The correlation between the regular HSMRs and those based on all deaths within 30 days of admission was 0.84. Hospitals with more postdischarge deaths were affected more by this modification to the method; the correlation between the proportion of deaths within 30 days of admission that occurred after discharge and the difference in the two HSMRs was negative at −0.68 (p<.001). The HSMRs based on 30-day total mortality did not correlate at all with the proportion of deaths within 30 days of admission that occurred after discharge (ρ = 0.02, p=.77), whereas the regular HSMRs did show a modest correlation with this proportion (ρ=−0.36, p<.001).
Table 3 summarizes the proportion of hospitals flagged as high and as low with each method and also notes how often the outlier status changes. The proportions of flagged outliers was similar across the methods but was lower when using the first admission per patient and clearly lowest when using just five diagnosis groups. Using the last admission per patient resulted in the largest proportion being flagged as low outliers.

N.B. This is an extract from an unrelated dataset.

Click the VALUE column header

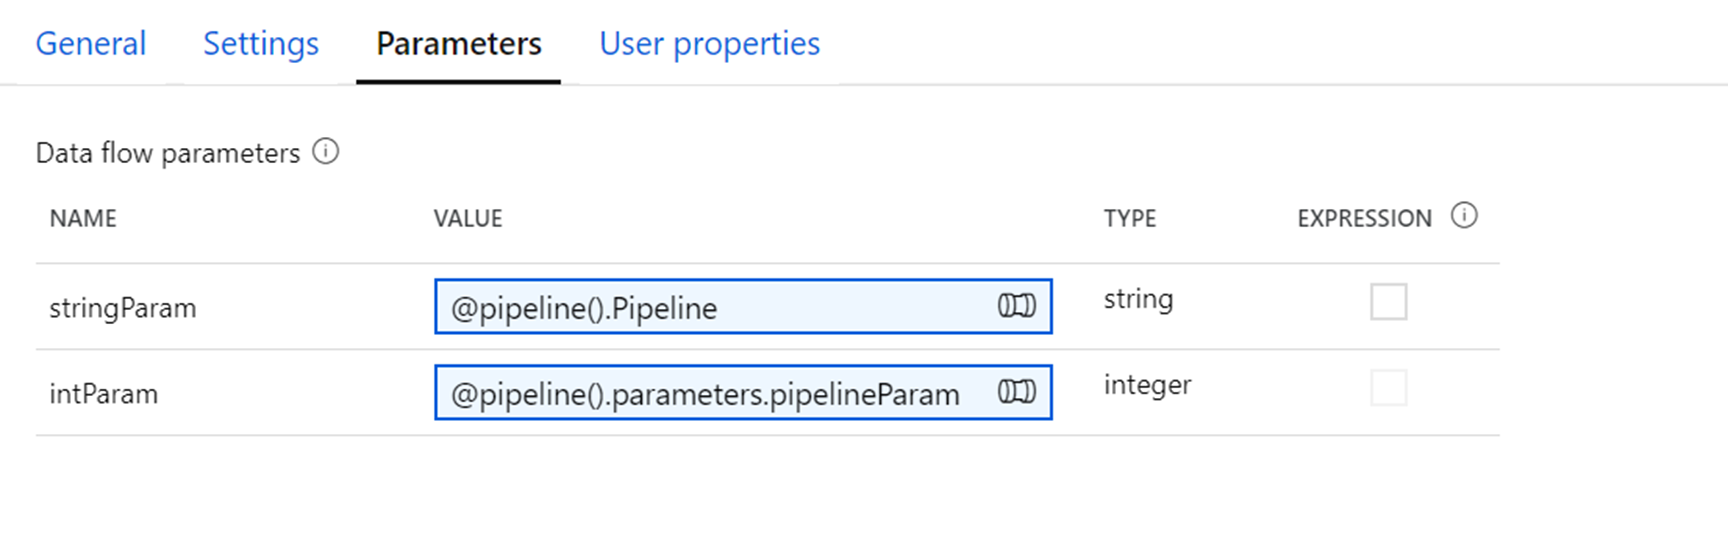(x=468, y=219)
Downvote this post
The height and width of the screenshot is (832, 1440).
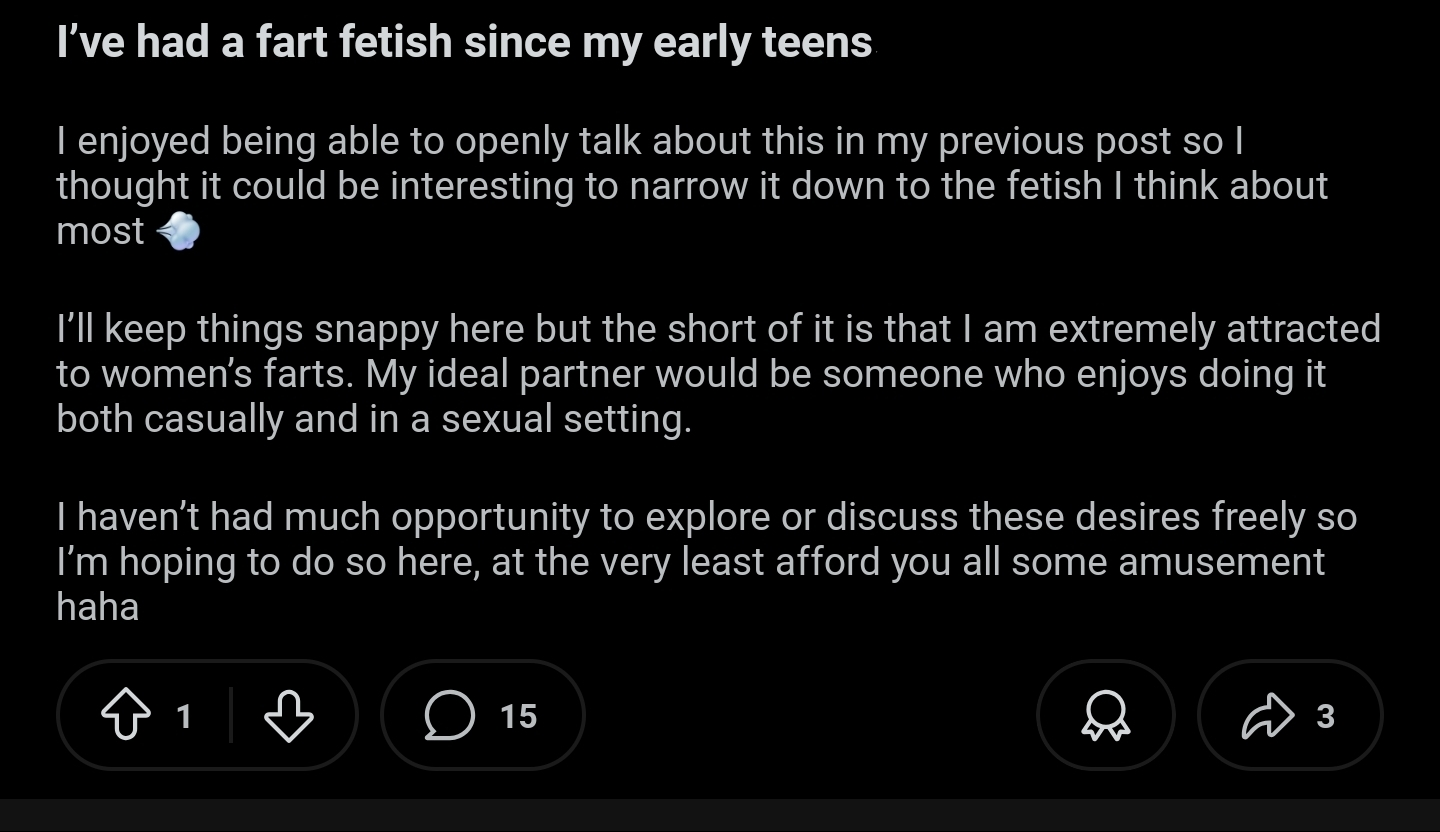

Compared with the regular HSMRs, a small number of hospitals moved from “average” to “high”; this movement was greatest with 30-day total mortality, which saw 12 hospitals (8 percent) newly labeled “high.” It was more common for hospitals to change from “high” with the regular HSMRs to “average,” particularly when using the first admission per patient or using just five diagnosis groups. Excluding unplanned admissions of zero days' stay ending in live discharge had the smallest effect on outlier status.

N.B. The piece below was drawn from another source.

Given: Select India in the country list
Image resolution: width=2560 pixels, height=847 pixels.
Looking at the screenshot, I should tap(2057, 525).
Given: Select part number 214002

All of our comparisons are between the variant and the regular HSMRs, but the difference in the proportion of hospitals flagged as outliers between using the first and using the last admission per patient was surprising and worth a comment here. Using the last admission per patient led to many more deaths being included and therefore reduced the width of the control limits. It was then possible for the HSMR to remain unchanged in value or even be slightly higher using the last admission per patient but yet move funnel plot banding. In just five out of the 21 hospitals flagged as low using the last admission but not low using the first was the difference in the two HSMRs >five points. The two distributions of HSMRs are comparable (Figure 2).

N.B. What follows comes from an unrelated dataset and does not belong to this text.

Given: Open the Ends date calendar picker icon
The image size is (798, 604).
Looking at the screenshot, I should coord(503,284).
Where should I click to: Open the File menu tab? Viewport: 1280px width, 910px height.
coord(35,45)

Across all the variants that we tried, in just one case was a change from low to high or from high to low observed (one hospital flagged as low with the regular version changed to high after making three changes to the model).
In this study, we have taken the current HSMR model and run a series of sensitivity analyses to determine how coding and some alternative formulations affect both the point estimate and its position in funnel plot bandings. The impact of the nine sets of changes was very variable. The inclusion of 100 percent of in-hospital deaths and the exclusion of unplanned zero-day live discharges each made relatively little difference. Correlations between the regular and the variant HSMRs were generally very high, but occasionally the choice of method had a large impact on the HSMR's point estimate. This was especially true for two hospital trusts when palliative care was not included in the model. However, using just five diagnosis groups for which mortality is a commonly used measure often led to large changes in the point estimate and a notable reduction in the number of both high and low outliers (i.e., much less overdispersion). Combining three of the changes and using total 30-day mortality also resulted in many 5–10 point and sometimes larger differences. Most of the variants tried here reduced the number of hospitals flagged as high, particularly the two using one admission per patient during the 4 years of data used in the modelling and HSMRs based on five diagnosis groups. We now consider our findings with respect to each of the criticisms of HSMRs listed in the introduction.
Including all admissions rather than just those accounting for 80 percent of deaths usually had modest impact on the HSMR values, though four hospitals were flagged as high with this variant that had been labelled as average using the regular version.
Two hospitals were greatly affected when we did not adjust for palliative care and 22 hospitals in total had changes of 10 or more points in their HSMRs. The number of hospitals flagged as high fell by five. One explanation for this is that the coding of palliative care is unreliable and has introduced bias. Any use of the palliative care flag in a mortality indicator could be a potential opportunity for gaming, unless there were strictly controlled coding criteria and regular audits.
These admissions are indeed common in England, though their exclusion made the least impact of all the modifications we tried. Nonetheless, there were occasionally large differences and one hospital labeled average with the regular version was now flagged as high.
Using either the first or the last admission per patient led to a reduction in the number of hospitals flagged as high; using the first, fewer hospitals were also flagged as low, but using the last, nearly one in four hospitals were labeled as low. The latter fact was not due to large changes, however, as Figure 1 shows, and seems to be partly due to narrower control limits when using the patient's last admission. There are other options for creating a patient-based HSMR, each with its own features (Bottle et al. 2011).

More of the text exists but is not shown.